Speakers at the Center for American Progress event also said that the numbers demonstrated the value of the nation’s parks and open spaces, which the outdoor industry depends on.

“These are legitimate jobs,” said Interior Secretary Sally Jewell, adding that national parks saw more visitors last year than ever before.

Rick Hill holds one of those jobs. Hill, the chief financial officer of Arizona Outback Adventures, said that revenues from his company’s tours benefit the state’s economy with money that otherwise would not be coming in.

“Virtually 100 percent of the revenue we generate from those tours comes from visitors from outside the state,” he said in a telephone interview.
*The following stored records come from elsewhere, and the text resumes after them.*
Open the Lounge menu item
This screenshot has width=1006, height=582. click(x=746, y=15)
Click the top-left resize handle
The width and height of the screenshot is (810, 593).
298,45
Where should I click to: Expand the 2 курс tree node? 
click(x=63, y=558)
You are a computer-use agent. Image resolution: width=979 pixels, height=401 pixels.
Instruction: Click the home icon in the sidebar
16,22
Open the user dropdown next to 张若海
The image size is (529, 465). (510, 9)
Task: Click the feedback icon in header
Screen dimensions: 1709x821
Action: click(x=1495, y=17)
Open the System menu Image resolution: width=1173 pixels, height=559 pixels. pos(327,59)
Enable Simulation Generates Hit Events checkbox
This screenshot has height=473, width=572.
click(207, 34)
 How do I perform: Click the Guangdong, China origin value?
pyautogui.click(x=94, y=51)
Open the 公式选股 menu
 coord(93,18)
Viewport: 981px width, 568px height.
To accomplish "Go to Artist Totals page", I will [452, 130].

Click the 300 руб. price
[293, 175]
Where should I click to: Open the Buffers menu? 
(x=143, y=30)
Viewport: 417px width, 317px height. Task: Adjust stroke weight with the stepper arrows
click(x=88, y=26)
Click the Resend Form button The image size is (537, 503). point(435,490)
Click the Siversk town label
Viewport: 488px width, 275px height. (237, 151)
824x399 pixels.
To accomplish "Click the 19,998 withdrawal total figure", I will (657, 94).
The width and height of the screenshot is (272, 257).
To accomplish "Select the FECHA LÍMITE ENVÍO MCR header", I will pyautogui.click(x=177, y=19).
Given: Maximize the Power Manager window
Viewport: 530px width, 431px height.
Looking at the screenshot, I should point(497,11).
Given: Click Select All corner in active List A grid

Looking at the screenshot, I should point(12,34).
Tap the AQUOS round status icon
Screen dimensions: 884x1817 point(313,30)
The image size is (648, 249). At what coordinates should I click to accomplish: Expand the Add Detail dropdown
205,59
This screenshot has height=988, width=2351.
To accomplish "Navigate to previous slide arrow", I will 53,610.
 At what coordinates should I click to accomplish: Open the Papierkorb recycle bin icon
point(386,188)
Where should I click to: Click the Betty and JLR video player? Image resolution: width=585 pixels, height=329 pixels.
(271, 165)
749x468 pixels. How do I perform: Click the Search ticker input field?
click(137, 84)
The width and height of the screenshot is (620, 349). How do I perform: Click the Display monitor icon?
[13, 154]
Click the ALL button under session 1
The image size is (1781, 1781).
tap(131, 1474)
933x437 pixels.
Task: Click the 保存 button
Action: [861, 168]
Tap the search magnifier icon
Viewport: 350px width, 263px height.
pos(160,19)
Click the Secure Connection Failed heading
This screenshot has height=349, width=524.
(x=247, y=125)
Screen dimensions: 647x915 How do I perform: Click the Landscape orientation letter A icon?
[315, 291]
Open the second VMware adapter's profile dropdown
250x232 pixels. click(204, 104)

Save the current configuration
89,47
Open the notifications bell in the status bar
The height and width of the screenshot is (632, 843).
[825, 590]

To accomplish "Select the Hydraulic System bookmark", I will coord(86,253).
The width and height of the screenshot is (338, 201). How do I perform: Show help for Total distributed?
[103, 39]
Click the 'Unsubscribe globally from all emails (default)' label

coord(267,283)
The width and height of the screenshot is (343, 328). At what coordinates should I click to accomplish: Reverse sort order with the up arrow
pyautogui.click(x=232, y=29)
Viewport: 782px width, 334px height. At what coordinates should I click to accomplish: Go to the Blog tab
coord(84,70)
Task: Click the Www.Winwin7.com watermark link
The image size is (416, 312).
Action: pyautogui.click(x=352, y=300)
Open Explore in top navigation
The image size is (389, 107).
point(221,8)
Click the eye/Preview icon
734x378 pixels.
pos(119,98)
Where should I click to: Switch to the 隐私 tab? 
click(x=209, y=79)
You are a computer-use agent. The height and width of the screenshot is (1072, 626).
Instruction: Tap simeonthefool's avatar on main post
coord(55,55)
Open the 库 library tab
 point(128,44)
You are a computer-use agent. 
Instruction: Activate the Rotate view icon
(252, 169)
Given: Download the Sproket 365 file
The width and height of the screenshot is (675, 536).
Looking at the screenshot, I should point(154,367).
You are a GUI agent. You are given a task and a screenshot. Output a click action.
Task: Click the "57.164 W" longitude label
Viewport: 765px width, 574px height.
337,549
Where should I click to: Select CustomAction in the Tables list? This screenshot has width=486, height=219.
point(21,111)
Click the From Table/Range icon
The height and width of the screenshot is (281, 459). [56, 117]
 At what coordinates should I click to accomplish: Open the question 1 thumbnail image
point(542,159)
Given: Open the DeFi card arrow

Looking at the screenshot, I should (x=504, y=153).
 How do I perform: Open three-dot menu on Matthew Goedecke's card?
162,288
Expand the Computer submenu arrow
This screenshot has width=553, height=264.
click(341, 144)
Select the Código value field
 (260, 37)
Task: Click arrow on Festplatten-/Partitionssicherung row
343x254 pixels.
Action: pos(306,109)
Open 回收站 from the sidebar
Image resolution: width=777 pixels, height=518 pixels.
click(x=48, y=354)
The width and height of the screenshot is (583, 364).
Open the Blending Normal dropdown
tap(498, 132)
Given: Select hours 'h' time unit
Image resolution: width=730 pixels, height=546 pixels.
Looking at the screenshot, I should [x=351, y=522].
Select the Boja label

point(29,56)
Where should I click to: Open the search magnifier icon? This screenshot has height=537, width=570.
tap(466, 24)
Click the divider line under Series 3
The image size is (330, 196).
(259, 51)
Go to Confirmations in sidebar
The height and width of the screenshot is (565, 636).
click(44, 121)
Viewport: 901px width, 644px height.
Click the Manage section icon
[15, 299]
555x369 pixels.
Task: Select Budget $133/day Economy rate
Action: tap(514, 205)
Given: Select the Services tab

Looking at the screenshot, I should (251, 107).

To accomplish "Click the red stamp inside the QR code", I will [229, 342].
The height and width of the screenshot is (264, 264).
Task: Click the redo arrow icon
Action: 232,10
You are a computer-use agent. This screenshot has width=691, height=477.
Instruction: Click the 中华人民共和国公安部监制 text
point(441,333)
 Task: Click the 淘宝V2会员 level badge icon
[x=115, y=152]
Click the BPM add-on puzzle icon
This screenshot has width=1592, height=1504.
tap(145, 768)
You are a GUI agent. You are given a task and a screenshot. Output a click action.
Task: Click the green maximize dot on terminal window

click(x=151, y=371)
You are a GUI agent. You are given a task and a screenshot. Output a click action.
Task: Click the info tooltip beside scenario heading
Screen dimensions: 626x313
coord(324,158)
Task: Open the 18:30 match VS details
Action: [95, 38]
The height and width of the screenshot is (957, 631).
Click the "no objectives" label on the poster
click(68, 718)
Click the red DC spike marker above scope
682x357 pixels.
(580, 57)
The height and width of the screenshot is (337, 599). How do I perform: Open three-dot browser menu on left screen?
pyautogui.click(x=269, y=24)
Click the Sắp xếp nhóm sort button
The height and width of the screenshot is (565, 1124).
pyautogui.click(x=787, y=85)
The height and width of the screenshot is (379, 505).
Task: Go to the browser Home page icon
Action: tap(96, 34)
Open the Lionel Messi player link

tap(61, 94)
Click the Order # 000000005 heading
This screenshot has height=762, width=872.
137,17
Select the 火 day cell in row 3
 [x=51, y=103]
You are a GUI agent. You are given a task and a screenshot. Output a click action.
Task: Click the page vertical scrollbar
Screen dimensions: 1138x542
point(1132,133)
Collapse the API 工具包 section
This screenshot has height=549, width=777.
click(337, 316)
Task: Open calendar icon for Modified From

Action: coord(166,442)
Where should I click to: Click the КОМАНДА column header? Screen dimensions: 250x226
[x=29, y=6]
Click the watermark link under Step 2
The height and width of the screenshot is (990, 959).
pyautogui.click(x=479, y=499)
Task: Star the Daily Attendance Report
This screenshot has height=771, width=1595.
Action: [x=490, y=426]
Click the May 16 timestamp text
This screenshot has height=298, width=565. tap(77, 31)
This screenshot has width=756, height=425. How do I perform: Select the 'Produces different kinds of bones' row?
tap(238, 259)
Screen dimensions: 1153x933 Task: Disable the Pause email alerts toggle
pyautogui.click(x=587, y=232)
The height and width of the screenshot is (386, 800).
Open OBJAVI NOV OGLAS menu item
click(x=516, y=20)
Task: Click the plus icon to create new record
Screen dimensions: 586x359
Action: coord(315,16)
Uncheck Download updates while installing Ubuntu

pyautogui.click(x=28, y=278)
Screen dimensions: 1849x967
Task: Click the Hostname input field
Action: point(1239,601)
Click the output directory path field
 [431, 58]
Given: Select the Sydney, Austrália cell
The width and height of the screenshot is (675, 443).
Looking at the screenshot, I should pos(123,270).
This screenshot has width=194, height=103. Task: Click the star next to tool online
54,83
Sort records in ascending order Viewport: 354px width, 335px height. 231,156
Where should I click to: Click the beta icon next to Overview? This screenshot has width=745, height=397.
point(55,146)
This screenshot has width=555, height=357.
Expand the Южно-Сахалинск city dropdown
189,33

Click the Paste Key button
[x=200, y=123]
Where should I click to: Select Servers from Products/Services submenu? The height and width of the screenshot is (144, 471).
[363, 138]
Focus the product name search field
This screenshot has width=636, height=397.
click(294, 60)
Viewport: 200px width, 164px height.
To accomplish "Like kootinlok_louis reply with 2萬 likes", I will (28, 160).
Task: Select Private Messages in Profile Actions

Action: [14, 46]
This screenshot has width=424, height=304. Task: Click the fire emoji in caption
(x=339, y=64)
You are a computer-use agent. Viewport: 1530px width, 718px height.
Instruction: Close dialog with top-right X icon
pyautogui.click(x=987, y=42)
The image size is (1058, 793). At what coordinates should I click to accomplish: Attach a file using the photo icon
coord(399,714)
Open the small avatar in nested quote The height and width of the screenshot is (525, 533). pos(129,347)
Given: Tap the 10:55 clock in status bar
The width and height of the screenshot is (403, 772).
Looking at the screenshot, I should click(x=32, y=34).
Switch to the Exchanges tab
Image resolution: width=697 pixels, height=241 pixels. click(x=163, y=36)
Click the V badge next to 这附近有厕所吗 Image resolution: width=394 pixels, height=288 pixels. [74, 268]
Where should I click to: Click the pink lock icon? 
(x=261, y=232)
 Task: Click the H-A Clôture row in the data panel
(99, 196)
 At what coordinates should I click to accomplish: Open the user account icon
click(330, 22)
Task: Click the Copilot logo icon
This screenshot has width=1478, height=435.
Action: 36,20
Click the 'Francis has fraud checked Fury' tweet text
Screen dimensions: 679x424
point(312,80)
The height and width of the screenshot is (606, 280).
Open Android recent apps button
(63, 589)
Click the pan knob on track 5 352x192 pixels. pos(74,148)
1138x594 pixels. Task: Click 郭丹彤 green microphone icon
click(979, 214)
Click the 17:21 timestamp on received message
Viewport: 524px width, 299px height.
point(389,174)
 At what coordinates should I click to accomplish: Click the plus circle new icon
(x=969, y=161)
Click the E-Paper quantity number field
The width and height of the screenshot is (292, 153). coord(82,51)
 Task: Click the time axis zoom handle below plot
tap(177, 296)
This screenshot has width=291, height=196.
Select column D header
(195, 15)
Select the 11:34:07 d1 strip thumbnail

Hill agreed that data about the economic impact of the industry is limited and said that the importance of outdoor tour companies like AOA on local economies has become greater in recent years.

“The market has grown markedly and is really still, I’m sure, undervalued,” he said.

Speakers at Thursday’s event in Washington said the success of the industry is directly linked to the health of public lands and waters.

“We don’t have sales of a kayak without the clean waters and the access to those waters,” said Margaret Walls, research director at Resources for the Future. “How many more tent sales would we have if we had even more campgrounds to go to?”

She and others Thursday called for the Department of Commerce and Bureau of Labor Statistics to create better data on the jobs and revenue the outdoor industry provides with the help of public lands.

Hill agreed that the health of public lands are vital to the health of the industry.

“We are 100 percent dependent on public lands to conduct our business for all of our tour operations,” he said. “Without the public lands, most of it would not exist.”

Hill said tour operators like him are the best stewards of public lands and national parks, not just because their incomes depend on it but because they have a better respect than the general public for the lands and waters they use.

“They provide us a livelihood and without adequate care and management of those lands we wouldn’t have a place to operate,” he said.

Jewell said it’s important that industry officials speak up.

“It’s important that the economics of outdoor recreation … has voices coming out to the table saying this is a legitimate use of public lands that can be compatible with the long-term health of those public lands but that’s also compatible with the long-term economic health of these communities,” she said.